## WHAT YOU WILL DO
Retype the line containing "Screen dimensions: 600x600" and each later line through the end of the listing, exactly as written, with no other lines.
::: EXTRACTED MATERIAL :::
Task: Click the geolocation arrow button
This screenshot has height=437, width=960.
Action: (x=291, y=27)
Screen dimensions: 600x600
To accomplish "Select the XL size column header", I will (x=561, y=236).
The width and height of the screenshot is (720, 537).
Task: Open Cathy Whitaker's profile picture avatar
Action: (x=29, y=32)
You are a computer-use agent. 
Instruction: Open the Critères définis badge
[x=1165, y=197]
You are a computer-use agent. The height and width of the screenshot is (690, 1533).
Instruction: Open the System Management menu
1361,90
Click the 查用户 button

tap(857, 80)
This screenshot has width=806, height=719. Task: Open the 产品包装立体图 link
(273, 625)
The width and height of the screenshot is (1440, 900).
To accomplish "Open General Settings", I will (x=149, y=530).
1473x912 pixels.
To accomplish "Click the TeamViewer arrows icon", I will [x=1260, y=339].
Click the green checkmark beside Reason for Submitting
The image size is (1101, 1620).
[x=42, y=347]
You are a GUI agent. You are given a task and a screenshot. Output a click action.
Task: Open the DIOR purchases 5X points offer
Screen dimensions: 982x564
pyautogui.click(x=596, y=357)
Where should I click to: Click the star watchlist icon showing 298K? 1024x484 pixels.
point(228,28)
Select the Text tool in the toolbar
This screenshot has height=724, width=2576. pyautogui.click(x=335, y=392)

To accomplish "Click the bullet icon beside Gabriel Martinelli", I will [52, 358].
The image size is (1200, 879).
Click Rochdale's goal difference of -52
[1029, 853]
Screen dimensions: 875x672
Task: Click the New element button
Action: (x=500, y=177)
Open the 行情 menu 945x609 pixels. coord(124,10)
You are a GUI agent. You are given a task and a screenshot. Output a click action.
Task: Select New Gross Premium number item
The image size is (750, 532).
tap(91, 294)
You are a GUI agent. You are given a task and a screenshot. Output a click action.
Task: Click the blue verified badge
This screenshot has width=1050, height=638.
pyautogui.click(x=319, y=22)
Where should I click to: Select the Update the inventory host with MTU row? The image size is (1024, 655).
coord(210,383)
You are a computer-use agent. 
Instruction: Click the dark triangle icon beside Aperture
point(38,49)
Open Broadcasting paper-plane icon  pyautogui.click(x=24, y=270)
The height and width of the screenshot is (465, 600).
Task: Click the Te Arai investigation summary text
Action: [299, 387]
:::
## RESULT OF THIS EXERCISE
Screen dimensions: 600x600
To accomplish "Select the XL size column header", I will (x=561, y=236).
The width and height of the screenshot is (720, 537).
Task: Open Cathy Whitaker's profile picture avatar
Action: (x=29, y=32)
You are a computer-use agent. 
Instruction: Open the Critères définis badge
[x=1165, y=197]
You are a computer-use agent. The height and width of the screenshot is (690, 1533).
Instruction: Open the System Management menu
1361,90
Click the 查用户 button

tap(857, 80)
This screenshot has width=806, height=719. Task: Open the 产品包装立体图 link
(273, 625)
The width and height of the screenshot is (1440, 900).
To accomplish "Open General Settings", I will (x=149, y=530).
1473x912 pixels.
To accomplish "Click the TeamViewer arrows icon", I will [x=1260, y=339].
Click the green checkmark beside Reason for Submitting
The image size is (1101, 1620).
[x=42, y=347]
You are a GUI agent. You are given a task and a screenshot. Output a click action.
Task: Open the DIOR purchases 5X points offer
Screen dimensions: 982x564
pyautogui.click(x=596, y=357)
Where should I click to: Click the star watchlist icon showing 298K? 1024x484 pixels.
point(228,28)
Select the Text tool in the toolbar
This screenshot has height=724, width=2576. pyautogui.click(x=335, y=392)

To accomplish "Click the bullet icon beside Gabriel Martinelli", I will [52, 358].
The image size is (1200, 879).
Click Rochdale's goal difference of -52
[1029, 853]
Screen dimensions: 875x672
Task: Click the New element button
Action: (x=500, y=177)
Open the 行情 menu 945x609 pixels. coord(124,10)
You are a GUI agent. You are given a task and a screenshot. Output a click action.
Task: Select New Gross Premium number item
The image size is (750, 532).
tap(91, 294)
You are a GUI agent. You are given a task and a screenshot. Output a click action.
Task: Click the blue verified badge
This screenshot has width=1050, height=638.
pyautogui.click(x=319, y=22)
Where should I click to: Select the Update the inventory host with MTU row? The image size is (1024, 655).
coord(210,383)
You are a computer-use agent. 
Instruction: Click the dark triangle icon beside Aperture
point(38,49)
Open Broadcasting paper-plane icon  pyautogui.click(x=24, y=270)
The height and width of the screenshot is (465, 600).
Task: Click the Te Arai investigation summary text
Action: [299, 387]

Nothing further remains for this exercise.